Fred Jones

Personal information
- Date of birth: 1910
- Place of birth: Halesowen, England
- Height: 5 ft 7+1⁄2 in (1.71 m)
- Position: Inside forward

Senior career*
- Years: Team / Apps / (Gls)
- Old Hill White Star
- Halesowen Town
- 1932–1934: Leeds United / 0 / (0)
- 1934–1935: Birmingham / 1 / (0)
- 1935–1936: Cheltenham Town

= Fred Jones (footballer, born 1910) =

English footballer

Frederick R. Jones (1910 – after 1936) was an English professional footballer who played in the Football League for Birmingham.

Jones was born in 1910 in Halesowen, which was then part of Worcestershire. An inside forward, he played local football for Halesowen Town and had a trial with Huddersfield Town before joining Leeds United. Jones moved on to Birmingham in 1934 without playing first-team football for Leeds.

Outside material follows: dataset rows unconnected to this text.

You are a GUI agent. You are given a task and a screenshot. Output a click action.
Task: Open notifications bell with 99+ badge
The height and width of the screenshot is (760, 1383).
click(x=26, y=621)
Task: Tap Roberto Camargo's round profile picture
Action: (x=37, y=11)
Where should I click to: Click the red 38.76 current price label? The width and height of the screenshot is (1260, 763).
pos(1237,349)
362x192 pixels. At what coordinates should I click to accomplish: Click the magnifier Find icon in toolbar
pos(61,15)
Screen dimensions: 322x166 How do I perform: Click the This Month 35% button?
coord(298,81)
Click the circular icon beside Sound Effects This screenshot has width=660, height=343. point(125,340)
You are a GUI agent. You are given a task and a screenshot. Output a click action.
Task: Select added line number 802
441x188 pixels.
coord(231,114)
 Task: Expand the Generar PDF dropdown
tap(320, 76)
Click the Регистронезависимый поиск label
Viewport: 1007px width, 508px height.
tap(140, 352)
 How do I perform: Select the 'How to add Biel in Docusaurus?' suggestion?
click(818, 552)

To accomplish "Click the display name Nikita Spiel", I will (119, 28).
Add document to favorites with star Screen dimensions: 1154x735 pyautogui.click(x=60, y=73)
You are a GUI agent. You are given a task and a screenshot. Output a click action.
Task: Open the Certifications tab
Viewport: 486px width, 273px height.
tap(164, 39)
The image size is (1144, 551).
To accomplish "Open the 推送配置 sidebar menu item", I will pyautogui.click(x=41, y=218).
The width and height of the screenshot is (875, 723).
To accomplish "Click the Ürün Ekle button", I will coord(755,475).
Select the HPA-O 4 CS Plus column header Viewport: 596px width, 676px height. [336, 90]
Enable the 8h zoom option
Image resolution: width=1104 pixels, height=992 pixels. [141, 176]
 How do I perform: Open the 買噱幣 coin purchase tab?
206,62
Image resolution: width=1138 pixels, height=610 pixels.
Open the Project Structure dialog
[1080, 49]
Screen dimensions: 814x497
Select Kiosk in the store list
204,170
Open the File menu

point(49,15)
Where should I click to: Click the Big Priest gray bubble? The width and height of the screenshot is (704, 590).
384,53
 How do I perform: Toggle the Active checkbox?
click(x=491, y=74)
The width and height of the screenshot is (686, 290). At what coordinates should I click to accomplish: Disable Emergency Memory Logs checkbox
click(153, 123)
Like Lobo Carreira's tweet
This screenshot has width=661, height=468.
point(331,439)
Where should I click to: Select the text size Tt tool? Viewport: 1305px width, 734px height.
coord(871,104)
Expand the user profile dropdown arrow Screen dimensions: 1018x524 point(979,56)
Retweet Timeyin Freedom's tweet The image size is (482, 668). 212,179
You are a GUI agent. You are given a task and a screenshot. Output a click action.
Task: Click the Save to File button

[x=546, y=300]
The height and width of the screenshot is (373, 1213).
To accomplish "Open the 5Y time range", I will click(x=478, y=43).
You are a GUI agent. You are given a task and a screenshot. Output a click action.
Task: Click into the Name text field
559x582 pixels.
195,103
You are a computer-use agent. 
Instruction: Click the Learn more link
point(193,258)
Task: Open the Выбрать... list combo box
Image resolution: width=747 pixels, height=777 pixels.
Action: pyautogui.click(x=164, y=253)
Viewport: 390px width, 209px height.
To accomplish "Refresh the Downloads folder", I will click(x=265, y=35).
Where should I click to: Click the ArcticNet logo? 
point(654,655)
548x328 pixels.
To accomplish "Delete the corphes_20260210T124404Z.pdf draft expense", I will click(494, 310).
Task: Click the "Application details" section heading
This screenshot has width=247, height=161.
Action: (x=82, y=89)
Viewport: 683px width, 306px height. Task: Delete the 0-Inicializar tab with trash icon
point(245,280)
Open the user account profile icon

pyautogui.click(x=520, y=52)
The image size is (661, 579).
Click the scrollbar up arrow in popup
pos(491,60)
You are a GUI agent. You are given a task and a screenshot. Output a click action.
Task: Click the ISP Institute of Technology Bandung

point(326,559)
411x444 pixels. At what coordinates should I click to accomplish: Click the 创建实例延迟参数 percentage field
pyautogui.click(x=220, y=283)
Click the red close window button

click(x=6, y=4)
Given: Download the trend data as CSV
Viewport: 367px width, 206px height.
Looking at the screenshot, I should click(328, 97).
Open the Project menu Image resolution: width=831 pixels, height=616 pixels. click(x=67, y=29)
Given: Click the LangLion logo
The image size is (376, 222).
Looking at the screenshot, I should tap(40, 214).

Described as "an enterprising forward, not afraid to make an unorthodox move when he thinks the occasion warrants it", Jones made his debut – the only game he played for Birmingham's first team – in the First Division on 1 September 1934, as a late replacement for the injured Joe Bradford in a game at Stoke City which Birmingham lost 2–0. (Note: Sources including Michael Joyce's Football League Players' Records 1888 to 1939 appear to attribute this game to Wilson Jones, who had not joined Birmingham by then.) Jones later played for Cheltenham Town.